* Text:
Palms trees have adapted to their hot climate conditions in remarkable ways. They are drought-tolerant and can withstand exposure to salt air and soil. They thrive in sandy soils and often withstand hurricane winds. They are not immune to damage, however, and a number of environmental and disease conditions can cause palm trees to fall, creating risks to people and property.
Though palm trees grow in hurricane zones, they are usually able to withstand the 75 to 150 mile per hour winds that are generated during these storms. Sometimes, however, because of weak root structure or other problems, palm trees can topple over and fall to the ground. Fallen palm trees often litter the streets and property after the direct hit of hurricane force winds. Communities may attempt to right the trees and re-position them into the ground, bracing the trees until the root system re-establishes. Often, the trees cannot be saved, and new trees are planted in their place.

* Exercise set:
**a.** Answer these from the palm tree text:
(i) In what kind of soil do palm trees thrive?
(ii) What range of wind speeds can palm trees usually withstand during hurricanes?
(iii) Until what point do communities brace trees they have put back into the ground?
**b.** Extend the palm tree text with a new passage that picks up after its last sentence.
The data that come next have no connection to the palm tree text.

* Dataset:
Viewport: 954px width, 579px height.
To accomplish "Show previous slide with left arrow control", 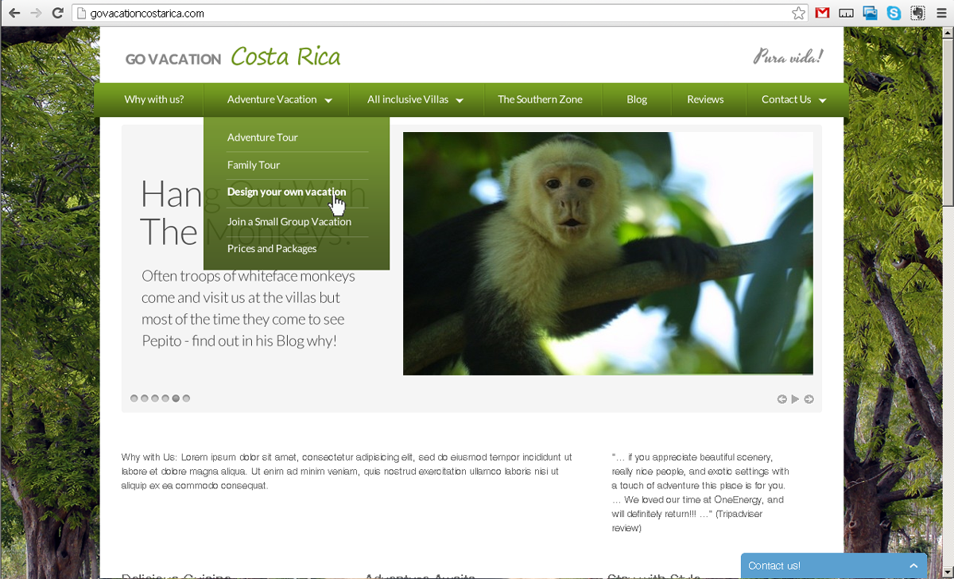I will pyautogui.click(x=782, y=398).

...

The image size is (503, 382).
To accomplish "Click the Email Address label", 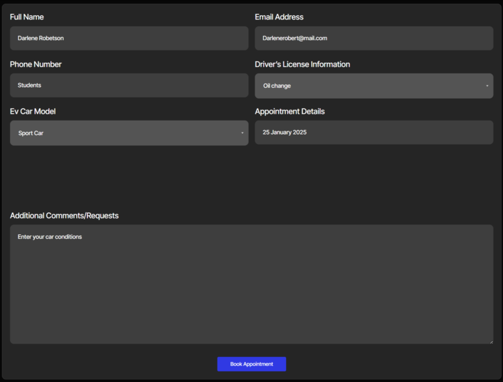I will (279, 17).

* Answers for the tasks:
**a.**
(i) Sandy soils.
(ii) 75 to 150 miles per hour.
(iii) Until the root system re-establishes.

**b.**
Palm trees can withstand temporary flooding, but extended periods of having their roots in water weaken their root system and cause the tree to decline and eventually die, according to University of Florida horticulturists Timothy K. Borschat and Jonathan H. Crane. Roots can become so waterlogged that they can collapse at the root line. Providing drainage for the tree by creating a run-off trench can help to prevent the root rot that can lead to the tree's decline.
Occasionally, during violent storms, lightning strikes the palm tree, causing the canopy to collapse and also causing splitting and bleeding of the trunk portion of the tree. Treatment by an experienced arborist can often save the tree, but sometimes, the damage is too great and the tree must be removed to prevent its collapse.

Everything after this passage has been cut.